Most people treat a bug report like a to-do item for a developer. Fix this, it’s broken. But that’s not really what you’re doing when you report a bug. You’re communicating information. You’re communicating a risk — here’s something wrong with the application, here’s how bad it could be, here’s what we should do about it.
The tool you use to communicate that risk matters less than most people think. Jira, Slack, Zoom, email, a tap on the shoulder — they all work. Some just work better than others depending on the situation.
The Standard: Jira
I’ll start with what you already know. Jira is probably the most common approach because modern scrum teams have embraced it to organize and plan their work. You get a clear title, a description with reproduction steps, and the ability to attach screenshots, videos, and logs. One place to track everything.
That said — I’d be lying if I said I enjoy filing bug tickets. A single ticket can take me upwards of 15 minutes, and it always feels like an interruption to my actual testing. Which is exactly why it’s worth knowing the alternatives.
Slack
Have you ever shot a quick Slack message to a product manager just to confirm whether something is actually a bug before filing it? I have, and it’s great. If they tell me it’s working as designed, I just saved 15 minutes of Jira time.

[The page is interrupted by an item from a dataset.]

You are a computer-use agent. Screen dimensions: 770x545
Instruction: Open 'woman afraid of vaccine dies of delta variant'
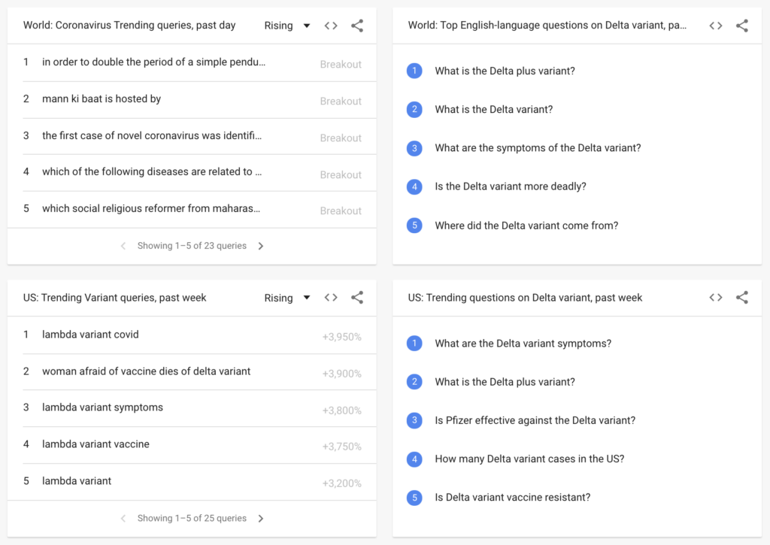click(192, 371)
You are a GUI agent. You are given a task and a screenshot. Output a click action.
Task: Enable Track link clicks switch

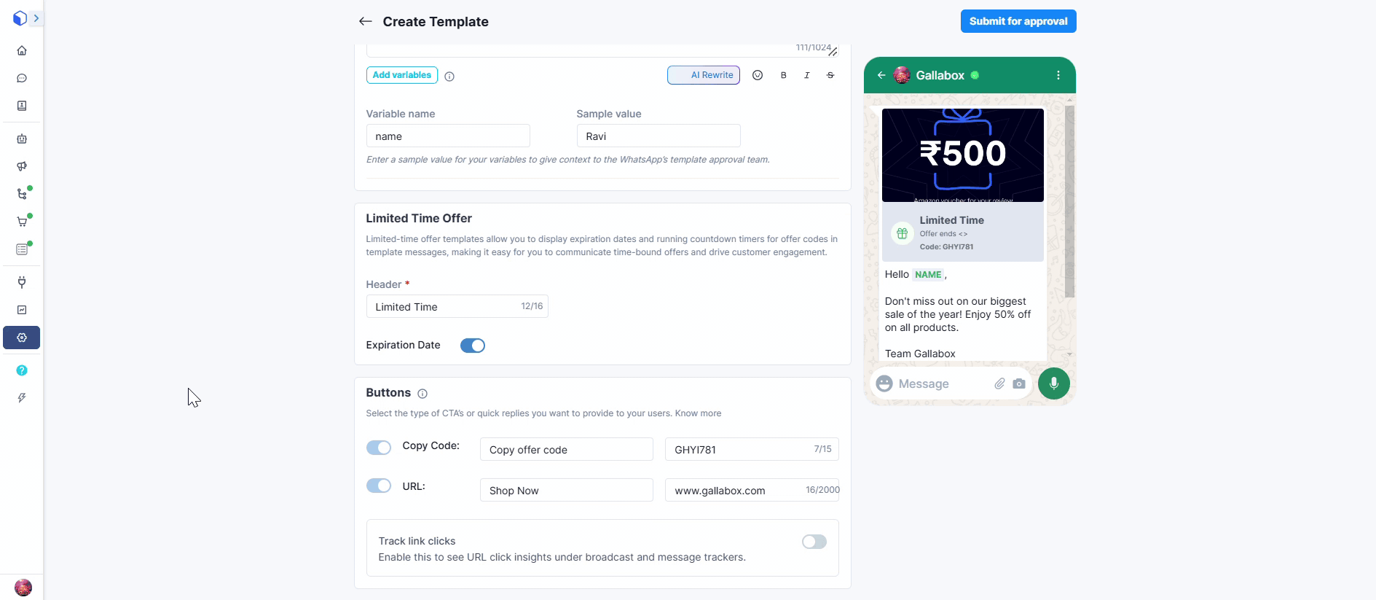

Slack really shines in high-urgency situations. During a big launch where we were war-rooming and testing live, Slack was the go-to for reporting production issues. The moment we spotted something wrong, we’d ping the on-call person and they’d route it to the right dev team instantly. No ticket needed.
The downside is that bugs get buried as messages pile up. Slack is best for quick feedback or urgent situations — not long-term tracking. If something is real, move it to Jira eventually.
Video Call
Sometimes a written report just isn’t enough. I once wrote what I thought was a very clear Jira ticket, but my teammate across the Atlantic struggled to follow it — English wasn’t their first language, and the text description wasn’t translating well. A quick Zoom call where I shared my screen and reproduced the bug live fixed it instantly. No way to misinterpret what you’re seeing in real time.
The tradeoff is obvious: you’re adding a meeting to both your calendars. Worth batching issues before setting one up. And anything discussed on the call should be documented somewhere afterward, or it’s gone.

I don’t reach for email often, but it has its place. I’ve used it when working as a testing vendor where the client preferred email updates on testing status and issues. I’ve also used it to report bugs to external vendors when I wasn’t in their Jira or Slack.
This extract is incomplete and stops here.